> **TEXT SECTION**

....

5. Lombok, Indonesia Instead of Bali — Avoid Overtourism in Southeast Asia
Bali welcomed 6.3 million international visitors in 2024 and is on track for 6.5 million in 2025. Canggu has become a traffic-choked corridor of overpriced smoothie bowls and coworking spaces. Ubud's rice terraces, once a serene escape, now have ticketed photo platforms and long queues. Daily costs for mid-range travelers have crept to 50-100 dollars, and the island's infrastructure groans under weight it was never designed to bear. Bali is still beautiful, but the ratio of magic to hassle has shifted dramatically.
Lombok, Bali's eastern neighbor, is projected to attract 2.5 million visitors in 2025 — less than half of Bali's international count alone — building toward a 2.8 million target for 2026. The difference in daily experience is enormous. A one-bedroom apartment in Kuta Lombok runs 250-450 dollars per month, compared to Canggu's 500-750. Beachfront guesthouses start at 15-25 dollars per night, and a plate of ayam taliwang at a local warung costs under two dollars. The Gili Islands off Lombok's northwest coast offer white-sand, car-free island life with bungalows for as little as 15 dollars a night and sea turtles on virtually every snorkel outing. Mount Rinjani is a world-class trek without Bali's Agung-level queues. Kuta Lombok's surf breaks are empty most mornings, with board rentals running 5-8 dollars a day. Major hotel brands like Novotel, Pullman, and Club Med have opened or announced properties, so the infrastructure is catching up while the crowds haven't yet arrived. That combination won't last forever.
6. Padua, Italy Instead of Venice — Underrated Travel Destinations in Italy
Venice drew 38.1 million visitors at last count, which would be staggering for any city, let alone one built on wooden pilings in a lagoon. The 10-euro day-tripper entry fee introduced in 2024 was doubled in 2026, and hotels in San Marco average 200-400 euros per night in summer. Getting lost in Venice used to be romantic; now it mostly means getting stuck behind a tour group that's stuck behind another tour group. The acqua alta flooding, the cruise ship damage, the restaurants charging 15 euros for a mediocre spritz — Venice has become a case study in what happens when a city becomes more brand than place.
Padua sits just 28 minutes away by train (trains run every 15 minutes, tickets around 5-10 euros), and it's a revelation. Budget backpackers spend 35-55 euros per day here versus Venice's 50-80+, with three-star hotels starting at 59 euros and four-stars from 77. The Scrovegni Chapel houses Giotto's frescoes — widely considered the most important early Renaissance paintings in existence — and entry costs just 14 euros with advance booking. The Basilica of Sant'Antonio, one of the most important pilgrimage sites in Italy, is free to enter. Prato della Valle, one of Europe's largest squares, costs nothing to wander. Padua holds two UNESCO World Heritage sites (the Botanical Garden, the oldest academic garden in the world, and its 14th-century fresco cycles) and a university founded in 1222 where Galileo taught for 18 years. It's a city with actual residents living actual lives — students filling the piazzas at aperitivo hour, market vendors shouting over mountains of produce, old men arguing about football in corner bars. That's the Italy that Venice can no longer offer.

....

> **RAW RECORDS**

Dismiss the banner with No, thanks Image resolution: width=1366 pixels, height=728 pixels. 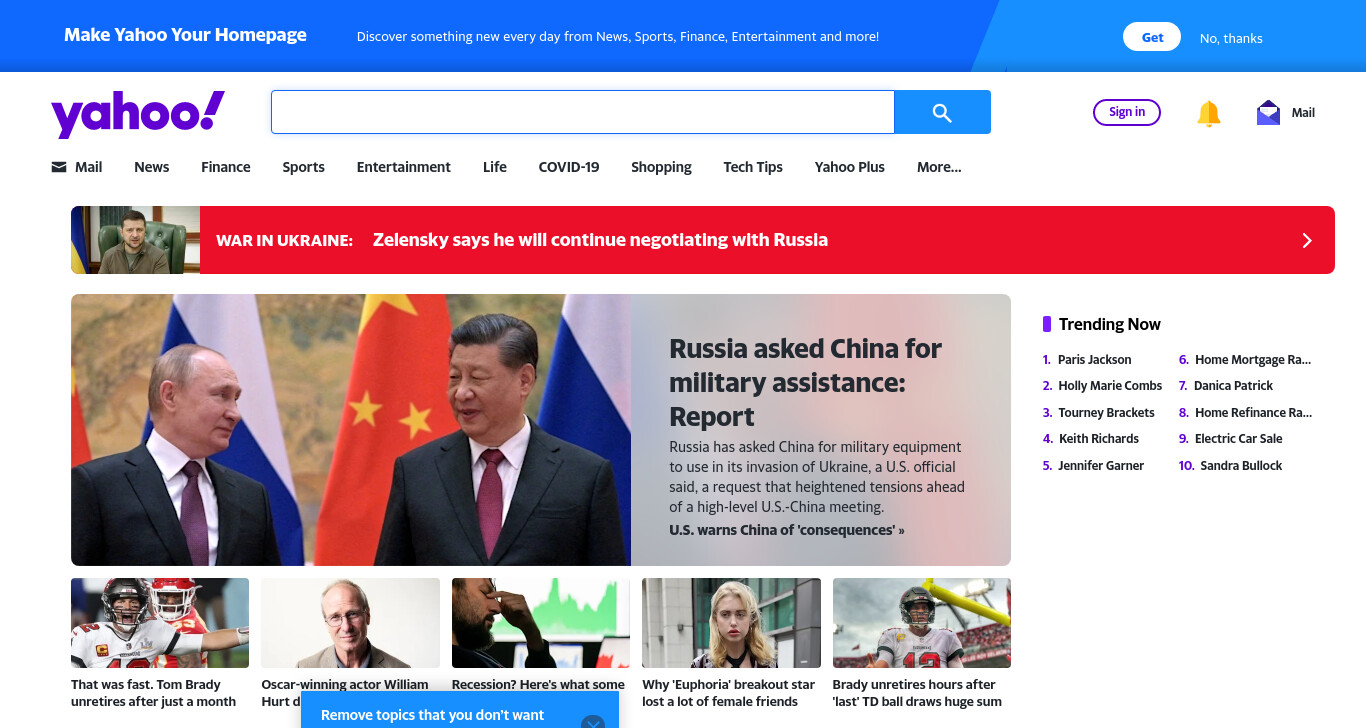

....

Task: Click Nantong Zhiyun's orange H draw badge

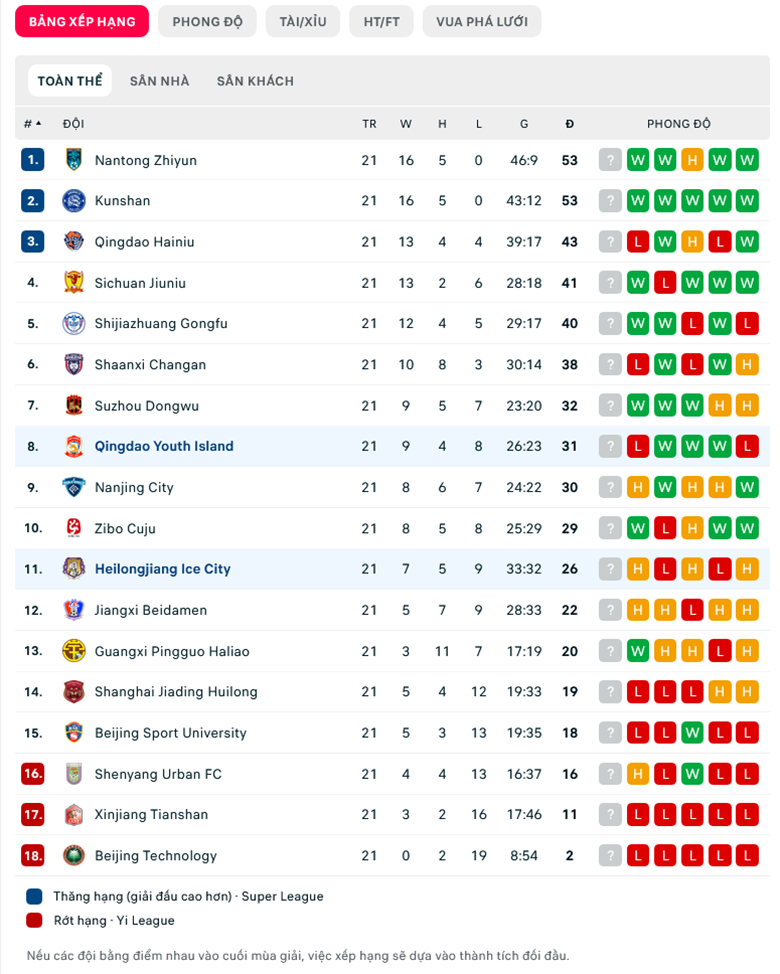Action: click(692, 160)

....

> **WORK INSTRUCTIONS**
(1) In the travel text, how long is the train ride between Padua and Venice?
(2) Rewrite the travel text's paragraph beginning "Lombok, Bali's eastern neighbor" as a short bulleted list that keeps its main facts.

> **TASK RESPONSES**
(1) 28 minutes.

(2)
- Lombok is projected to draw 2.5 million visitors in 2025, less than half of Bali's international count, with a target of 2.8 million for 2026.
- A one-bedroom apartment in Kuta Lombok costs 250-450 dollars per month, versus 500-750 in Canggu.
- Beachfront guesthouses start at 15-25 dollars per night, and ayam taliwang at a local warung costs under two dollars.
- The Gili Islands offer car-free island life, bungalows from 15 dollars a night, and sea turtles on nearly every snorkel outing.
- Mount Rinjani is a world-class trek without Agung-level queues.
- Kuta Lombok's surf breaks are empty most mornings, and board rentals cost 5-8 dollars a day.
- Novotel, Pullman, and Club Med have opened or announced properties, so infrastructure is improving before the crowds arrive.